Ces décisions sont conformes aux réquisitions du mois de mai dernier. "On n'est pas étonnés, c'était annoncé depuis le départ. Il n'y a pas eu de juge d'instruction dans ce dossier", a déclaré Me Lee Takhedmit, représentant des avocats de Frédéric Péchier, qui a estimé que les juges se sont contentés de relayer les accusations du parquet. De son côté, Philip Cohen, avocat du syndicat des anesthésistes Snarf, partie civile dans le dossier, s'est félicité du "travail approfondi fait par le procureur".
La défense a décidé de ne pas faire appel du renvoi aux assises. Frédéric Péchier s'exprimera donc pour la première fois dans le cadre d'une audience publique. Le procureur n'a pas été en mesure de communiquer la date du procès, mais celui-ci ne pourra dans tous les cas pas se tenir avant l'an prochain.
Dossier "sans précédent"
Frédéric Péchier est soupçonné d'avoir pollué, entre le 10 octobre 2008 et le 20 janvier 2017, les poches de perfusion de patients dans deux cliniques privées de Besançon dans le but de provoquer des arrêts cardiaques et de démontrer ses talents de réanimation, mais aussi de discréditer des collègues avec lesquels il se trouvait en conflit. C'est une consœur anesthésiste exerçant dans l'une de ses cliniques qui a donné l'alerte, et qui a permis à l'enquête de démarrer.

Entrées de données enregistrées
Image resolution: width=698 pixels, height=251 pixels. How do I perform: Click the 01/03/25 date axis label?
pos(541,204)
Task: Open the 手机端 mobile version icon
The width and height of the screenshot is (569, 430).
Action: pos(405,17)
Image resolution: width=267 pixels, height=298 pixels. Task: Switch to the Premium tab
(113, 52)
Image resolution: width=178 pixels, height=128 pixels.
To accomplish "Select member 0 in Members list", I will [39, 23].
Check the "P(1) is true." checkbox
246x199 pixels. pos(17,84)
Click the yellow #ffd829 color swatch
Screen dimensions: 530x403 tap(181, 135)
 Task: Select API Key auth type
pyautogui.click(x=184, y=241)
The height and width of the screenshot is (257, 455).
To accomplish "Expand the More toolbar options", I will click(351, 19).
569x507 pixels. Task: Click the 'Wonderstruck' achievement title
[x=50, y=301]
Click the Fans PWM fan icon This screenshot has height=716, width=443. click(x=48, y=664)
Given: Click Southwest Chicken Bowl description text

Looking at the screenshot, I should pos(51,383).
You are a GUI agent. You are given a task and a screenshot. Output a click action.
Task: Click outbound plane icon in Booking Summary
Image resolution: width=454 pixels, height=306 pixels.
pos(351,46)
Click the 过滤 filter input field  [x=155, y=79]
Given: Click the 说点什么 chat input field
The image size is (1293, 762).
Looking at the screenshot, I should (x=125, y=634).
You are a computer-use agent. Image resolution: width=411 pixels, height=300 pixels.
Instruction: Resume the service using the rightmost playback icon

QUESTIONS D'ÉTUDE
1) Recopiez le passage de l'extrait sur l'affaire Péchier allant de « La défense a » jusqu'à « avant l'an prochain. » inclus.
2) D'après l'extrait sur l'affaire Péchier, qui a donné l'alerte ayant permis à l'enquête de démarrer ?

RÉPONSES RÉDIGÉES
1)
La défense a décidé de ne pas faire appel du renvoi aux assises. Frédéric Péchier s'exprimera donc pour la première fois dans le cadre d'une audience publique. Le procureur n'a pas été en mesure de communiquer la date du procès, mais celui-ci ne pourra dans tous les cas pas se tenir avant l'an prochain.

2) Une consœur anesthésiste exerçant dans l'une des cliniques de Frédéric Péchier.